Donald Trump sicuramente userà tutti gli indicatori positivi per far passare i tagli fiscali che ha annunciato:  riduzione delle tasse sulle società dal 35 al 20 per cento, equivalente a una contrazione del gettito fiscale di mille e cinquecento milioni di dollari. Secondo i repubblicani questo taglio farà salire il tasso di crescita dal 3 al 5 per cento perché porterà alla creazione di nuovi posti di lavoro. Un ottimismo che pochi economisti però condividono. L’economia americana è solida ma la ripresa sta avvenendo senza un’impennata dell’occupazione.
Altro elemento a favore di Donald Trump è la crescita del Dow Jones, 5.000 punti da quanto è stato eletto. La scorsa settimana, ha chiuso sopra 23.000 per la prima volta. Si tratta di un aumento del 30%, che beneficia direttamente i piani pensionistici di tutto il Paese. Per metterlo in termini di dollari, il mercato azionario totale degli Stati Uniti è aumentato di oltre 5mila miliardi di  dollari dal giorno delle elezioni.  Si tratta, naturalmente, di una crescita legata alle aspettative positive della finanza nei confronti della "Trumponomics" che è ancora troppo presto per giudicare.
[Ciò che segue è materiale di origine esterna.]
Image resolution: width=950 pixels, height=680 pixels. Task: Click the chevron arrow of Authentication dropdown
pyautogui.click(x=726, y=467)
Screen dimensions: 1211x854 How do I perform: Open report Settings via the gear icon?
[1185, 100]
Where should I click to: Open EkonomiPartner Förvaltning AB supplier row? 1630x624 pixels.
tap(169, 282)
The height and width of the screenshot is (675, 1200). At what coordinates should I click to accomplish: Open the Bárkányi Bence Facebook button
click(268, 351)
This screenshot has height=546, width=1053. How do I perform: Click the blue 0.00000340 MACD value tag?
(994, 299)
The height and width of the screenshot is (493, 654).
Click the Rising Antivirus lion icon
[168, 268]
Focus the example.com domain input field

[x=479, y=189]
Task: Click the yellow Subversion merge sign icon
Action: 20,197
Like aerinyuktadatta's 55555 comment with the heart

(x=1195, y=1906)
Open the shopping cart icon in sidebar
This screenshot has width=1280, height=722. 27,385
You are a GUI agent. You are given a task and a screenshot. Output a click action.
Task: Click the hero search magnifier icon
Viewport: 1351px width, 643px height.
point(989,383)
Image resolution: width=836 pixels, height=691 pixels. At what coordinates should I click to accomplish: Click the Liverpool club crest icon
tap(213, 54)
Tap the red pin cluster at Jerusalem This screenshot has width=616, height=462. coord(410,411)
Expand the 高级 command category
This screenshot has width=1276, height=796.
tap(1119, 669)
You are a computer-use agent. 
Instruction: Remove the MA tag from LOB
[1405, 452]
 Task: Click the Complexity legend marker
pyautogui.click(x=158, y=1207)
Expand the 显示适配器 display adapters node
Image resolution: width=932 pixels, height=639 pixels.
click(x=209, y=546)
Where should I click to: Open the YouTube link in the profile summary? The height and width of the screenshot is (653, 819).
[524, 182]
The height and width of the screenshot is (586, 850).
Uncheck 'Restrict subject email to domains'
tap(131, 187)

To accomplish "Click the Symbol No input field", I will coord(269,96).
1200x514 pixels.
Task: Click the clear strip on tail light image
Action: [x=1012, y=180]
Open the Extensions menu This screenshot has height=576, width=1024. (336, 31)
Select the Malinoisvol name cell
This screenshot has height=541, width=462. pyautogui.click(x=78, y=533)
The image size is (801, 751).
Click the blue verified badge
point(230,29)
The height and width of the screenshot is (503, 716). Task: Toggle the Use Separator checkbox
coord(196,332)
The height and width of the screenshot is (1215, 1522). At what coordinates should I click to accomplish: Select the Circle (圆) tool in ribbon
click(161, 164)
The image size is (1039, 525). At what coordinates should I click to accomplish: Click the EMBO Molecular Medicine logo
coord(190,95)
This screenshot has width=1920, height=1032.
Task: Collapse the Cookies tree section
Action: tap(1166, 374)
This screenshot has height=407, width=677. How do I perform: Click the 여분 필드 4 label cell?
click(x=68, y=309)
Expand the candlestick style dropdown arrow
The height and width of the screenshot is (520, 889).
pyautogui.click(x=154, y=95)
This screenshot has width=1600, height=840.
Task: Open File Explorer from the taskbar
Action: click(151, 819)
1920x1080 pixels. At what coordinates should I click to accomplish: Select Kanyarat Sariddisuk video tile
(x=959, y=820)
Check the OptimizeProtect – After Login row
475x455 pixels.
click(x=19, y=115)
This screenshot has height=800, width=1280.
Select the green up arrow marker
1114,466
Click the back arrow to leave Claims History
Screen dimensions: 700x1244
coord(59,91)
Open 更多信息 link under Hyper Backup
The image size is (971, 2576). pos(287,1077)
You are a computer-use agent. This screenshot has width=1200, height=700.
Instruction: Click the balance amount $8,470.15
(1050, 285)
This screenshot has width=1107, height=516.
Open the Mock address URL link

Non è comunque detto che un’impennata dell’economia del 5 per cento sia necessariamente positiva. Una crescita molto sostenuta potrebbe far accelerare troppo un’economia già a bassa disoccupazione, anche se con una grossa percentuale di occupati part-time o a tempo determinato, in altre parole la crescita troppo alta potrebbe alimentare l’inflazione e quindi costringere la Riserva Federale ad aumentare rapidamente i tassi di interesse ed a tagliare le ali alla ripresa.
Per sostenere una crescita così veloce, molto dipenderà anche dalle prospettive di investimento aziendale, elemento fondamentale per aumentare la produttività dei lavoratori e sostenere robusti profitti di profitto aziendale. Trump, insomma, deve convincere i produttori che fa sul serio.